Désordre dans le parti de l’ordre
Financement du parti Jobbik
Le bureau du Procureur général a débuté une enquête après avoir relevé des anomalies autour du financement du parti nationaliste Jobbik. Si, avec plus de quatre ans de retard, le parti s'est empressé de publier le compte rendu de ses rapports financiers annuels, l’identité de ses donateurs reste toujours secrète.
Le Jobbik a été créé en automne 2003, cependant ses rapports financiers annuels n'ont été publiés qu’en janvier 2010. La cour des comptes nationale, Állami Számvevôszék (ÁSZ), a attiré l’attention des dirigeants du parti d’extrême droite sur cette lacune en 2009. Finalement, c'est un particulier vivant dans le département de Pest qui a choisi de porter plainte devant le bureau du Procureur général, se basant sur les recommandations de l'ÁSZ. Selon les informations de l’hebdomadaire HVG, le dénonciateur a préféré rester anonyme car il a été menacé après avoir posé des questions sur le financement du Jobbik sur plusieurs forum Internet.

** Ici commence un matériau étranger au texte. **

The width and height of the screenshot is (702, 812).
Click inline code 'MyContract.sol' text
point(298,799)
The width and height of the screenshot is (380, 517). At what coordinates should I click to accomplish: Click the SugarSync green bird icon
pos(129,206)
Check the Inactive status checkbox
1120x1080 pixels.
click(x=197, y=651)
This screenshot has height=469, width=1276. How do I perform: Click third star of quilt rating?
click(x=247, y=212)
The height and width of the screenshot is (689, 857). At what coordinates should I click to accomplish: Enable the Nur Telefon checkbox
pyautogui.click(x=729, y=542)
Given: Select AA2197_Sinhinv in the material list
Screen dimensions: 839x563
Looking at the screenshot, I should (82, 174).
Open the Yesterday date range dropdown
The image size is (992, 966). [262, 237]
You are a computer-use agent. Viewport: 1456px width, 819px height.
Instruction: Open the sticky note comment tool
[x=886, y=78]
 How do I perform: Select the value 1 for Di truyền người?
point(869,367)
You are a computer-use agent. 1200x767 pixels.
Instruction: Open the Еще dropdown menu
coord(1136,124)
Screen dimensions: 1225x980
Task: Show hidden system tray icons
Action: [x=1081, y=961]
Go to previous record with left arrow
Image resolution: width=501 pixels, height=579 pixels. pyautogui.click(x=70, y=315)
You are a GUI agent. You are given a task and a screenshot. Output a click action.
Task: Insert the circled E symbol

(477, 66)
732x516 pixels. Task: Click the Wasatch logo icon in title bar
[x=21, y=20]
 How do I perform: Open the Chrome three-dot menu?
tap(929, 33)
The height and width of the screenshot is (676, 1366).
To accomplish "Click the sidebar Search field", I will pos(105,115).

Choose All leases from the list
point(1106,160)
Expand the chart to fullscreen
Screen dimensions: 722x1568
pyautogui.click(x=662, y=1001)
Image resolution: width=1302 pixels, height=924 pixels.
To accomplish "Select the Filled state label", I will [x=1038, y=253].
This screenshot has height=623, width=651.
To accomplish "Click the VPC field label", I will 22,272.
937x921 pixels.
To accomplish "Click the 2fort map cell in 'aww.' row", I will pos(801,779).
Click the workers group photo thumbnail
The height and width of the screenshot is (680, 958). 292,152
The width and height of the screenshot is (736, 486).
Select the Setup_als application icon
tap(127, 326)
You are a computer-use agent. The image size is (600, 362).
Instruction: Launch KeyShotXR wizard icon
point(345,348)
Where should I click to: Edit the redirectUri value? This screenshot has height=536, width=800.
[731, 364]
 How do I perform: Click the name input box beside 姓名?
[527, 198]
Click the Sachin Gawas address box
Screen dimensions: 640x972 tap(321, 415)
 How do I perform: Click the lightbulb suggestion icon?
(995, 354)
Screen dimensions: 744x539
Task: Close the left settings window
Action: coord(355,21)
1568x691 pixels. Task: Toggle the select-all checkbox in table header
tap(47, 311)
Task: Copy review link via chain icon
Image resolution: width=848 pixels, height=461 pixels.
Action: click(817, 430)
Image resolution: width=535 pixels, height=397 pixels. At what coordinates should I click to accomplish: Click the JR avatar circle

Mi janvier, suite à la demande de l’ÁSZ et à l’article de HVG portant sur l'enquête menée par le bureau du Procureur Général, le Jobbik a finalement publié sur son site ses rapports financiers couvrant la période 2004-2008. Toutefois les montants reportés semblent bien sous-estimés. Selon ces rapports, le revenu annuel de Jobbik n’atteindrait que 2 à 3 millions de HUF, sauf en 2007 lorsqu'il n'aurait pas dépassé 655.000 HUF. Il est difficile d’imaginer comment un parti peut rencontrer une popularité à l'échelle nationale avec un budget proche de celui d'un retraité, budget par ailleurs insuffisant pour construire et entretenir un site Internet convenable.
Le Jobbik n'a pas encore communiqué sur l'état de ses comptes en 2009, année glorieuse dans l'histoire du parti puisqu'il a remporté trois mandats lors des élections européennes. Le parti est tenu de publier ces informations d'ici la fin du mois d'avril.
D’après les calculs d'experts en marketing, HVG a estimé les dépenses de la campagne des élections européennes du parti à au moins 100 millions de HUF, ce qui signifierait un énorme changement par rapport aux années précédentes.
L'origine des dons versés au parti, soit 9 millions de HUF en 5 ans, soit 90% de leur budget total, reste par ailleurs mystérieuse. Les rapports du Jobbik ne nomment pas leurs donateurs, rappelant qu'ils ne sont tenus de révéler leur identité qu'au-delà de certaines limites (100.000 HUF s’ils sont étrangers, 500.000 HUF dans le cas des Hongrois). Auparavant, plusieurs experts de politique étrangère ont fait le parallèle entre le financement et les relations orientales du parti, notamment avec la Russie et les pays musulmans, en particulier l’Iran. Lors de la manifestation du parti le 23 octobre 2008, son président, Gábor Vona, a par exemple exprimé le souhait de faire venir des observateurs iraniens lors des élections de 2010.
Il ne faut toutefois pas oublier que le financement des autres partis politiques manque également de transparence. Cependant les possibilités de l’ÁSZ sont très limitées dans ce domaine. Elle ne peut qu'observer la forme des rapports remis par les organisations politiques mais ne peut par exemple pas vérifier que les revenus et les dépenses réels sont conformes aux chiffres publiés. Ainsi un parti ne risque-t-il d'être soupçonné que si son comptable commet de graves fautes. Ce fut par exemple le cas en 2006-2007 pour le MDF, dont le rapport contenait une erreur de plus de 100 millions de HUF sur les crédits et les donations. L’ÁSZ a déjà plusieurs fois demandé à ce que ce système soit modifié, mais il n’est pas surprenant qu'un tel changement n'ait jamais été voté devant le Parlement, que la proposition soit venue de gauche ou de droite.